La ténacité de la tirade d’Hamlet, être ou ne pas être, son imminence, sa pertinence, son agissement à même le tissu de ce qu’on appelle vie ne frappent pas mon geste d’écrire. Écrire ou ne pas écrire n’est pas ma question, écrire s’élance seul dans l’arène, ne pas écrire serait encore écrire, écrire est un soleil, des molécules d’oxygène, un bond d’énergie. On pourrait poser la plume, histoire de voir si la vie continue sans elle. On pourrait contempler les ruses des mots délaissés, leur SOS, leur désespoir. Ou peut-être seraient-ils ravis de ne plus être mis à l’ouvrage, de retourner dans la bouche d’ombre, de s’ébattre dans le silence ? D’avoir des aèdes cédant à la tentation de Rimbaud, faire vœu de se taire, s’enrôler dans la religion du silence ?

couvbergen-286x412L’écriture agit comme une drogue. Sur celui qui la file, qui la nourrit, sur celui qui la dévore. Se sevrer de l’écriture revient à se sevrer de l’existence.

Le pelage de certains mots est si doux que je m’y couche. Surtout pas de scaphandre pour descendre dans leurs soutes, leurs labyrinthes. Aller à leur rencontre à mains nues, se tenir à distance des boursicoteurs du verbe qui mutilent ce dernier, le coulant dans le béton de la non-pensée, préférer être lue par des hardes de cerfs, des dissidents du langage, des expatriés de l’intérieur, des grands fauves, des fugueurs, des écorchés opiomanes.

Il n’y a pas de disjonction exclusive : qui convoque les mots pour eux-mêmes peut aussi les appeler pour découvrir en eux une enfance, un trou noir, un abîme qu’ils aident à déchiffrer par leur traduction des hiéroglyphes en étoiles de sable.
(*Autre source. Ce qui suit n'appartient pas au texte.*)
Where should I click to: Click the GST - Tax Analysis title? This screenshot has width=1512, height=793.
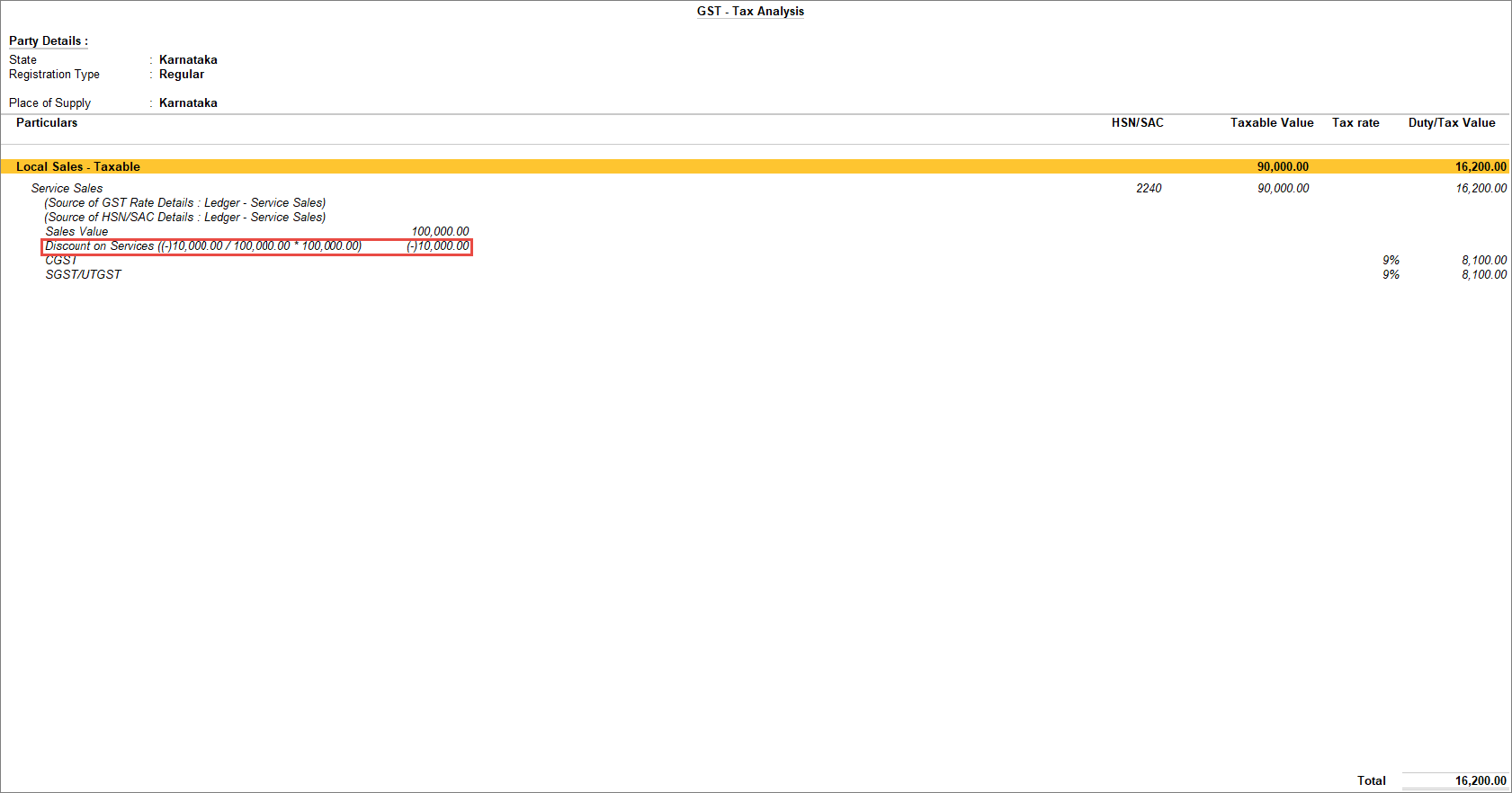[x=750, y=11]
Jamais les phrases, les textes ne se laissent mener où l’on veut. Ils nous déportent, ils nous moby dickent sur le dos dans un jet d’écume, ils se lamentent de nos pauvres acrobaties, de nos appariements sans génie, de notre ignorance de tant de leurs congénères, les anciens, les spécialisés, les spécimens rares, ils s’indignent de la fixité des postures syntaxico-anatomiques que les humains leur infligent. Quand surviennent un Valère Novarina, un Guyotat, une Hélène Cixous, un Joyce, la liesse les fait sortir une deuxième fois de leurs gonds.

*

Il faut beaucoup de mort pour écrire, de mort retournée, transfigurée, de mort sur le chemin du retour, il faut beaucoup de cadavres qui vie reprennent, beaucoup de perdus qu’on perd à chaque livre, si bien qu’on caracole de livre en livre avec un essaim de disparus qui prennent la poudre d’escampette dès qu’on les a retrouvés.

Il faut tenir la ligne, tracer des particules de vie dans le chaos, il faut écouter le sable, les planètes, le silence des animaux, les peuples à la dérive pour sentir l’écriture prendre à même la peau, à même les nerfs.
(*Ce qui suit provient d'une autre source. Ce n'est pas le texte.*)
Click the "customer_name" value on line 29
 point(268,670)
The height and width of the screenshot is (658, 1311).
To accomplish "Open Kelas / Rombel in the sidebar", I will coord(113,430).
Qu’on ne dise pas qu’écrire c’est se passer du corps, se passer des courants nerveux qui sillonnent les tribus qu’on porte en soi, en contrebande.

Qu’on ne dise pas qu’écrire est transitif, se surplombe vers autre chose, se thésaurise.

Si l’on se transforme en écriture, si l’on s’absente de soi pour la laisser venir, c’est d’un mouvement physique, chimique, sans origine ni destination. Dans l’espoir d’arracher un peu de lumière à la nuit, dans l’espoir contraire d’aller à la rencontre de l’opacité.

Tout dépend du moment, comme l’écrit mon ami Olivier Steiner dans « Maintenant ».

La Chose avant d’être écrite s’avance de face ou de profil, tente sa chance, s’impose sur la scène, saute dans la cervelle, dans le corps de l’écrivain ouvert à l’ailleurs.

La Chose se prend parfois à détester le prosateur, le poète qui la surjoue dans le pathos, qui file des vers, se plante des shoots d’héroïne verbale fabuleuse. La Chose alors se rebelle, remet le créateur à sa place, à savoir sa non-place. La Chose a l’audace de s’écrire elle-même, d’emprunter la main du scripteur pour se trouver une forme provisoire.

La Chose parfois nous injurie, nous lance que les mondes sans écriture n’ont pas besoin de nous pour monter à l’être. Merci, l’écrivain, les dieux, les oracles, les rivières échevelées, les incendies ont leur langage secret qui n’a pas besoin d’être traduit dans la langue des hommes, surtout dans la langue de ceux qui s’imaginent passer par-dessus l’Om, par-dessus l’humain.

La main de l’écrivain gratte les murs de sa nuit intérieure, le sang du monde est son sang, la mort d’un rouge-gorge la sienne. Si l’écrivain est dans les corps convulsés, pris d’apocalypse, dans les failles de l’existence, il est aussi au-delà, à l’écart car la souffrance, la joie ne tiennent pas en place.

Blablabla quelque part dans le nulle part, pitrerie d’Ulysse qui fait sa sirène de ressentir en chaque point-virgule, en chaque substantif la douleur du cosmos, l’agonie des êtres… Et pourtant, l’écriture vient de là, de ces points de crise, des fêlures, du déracinant.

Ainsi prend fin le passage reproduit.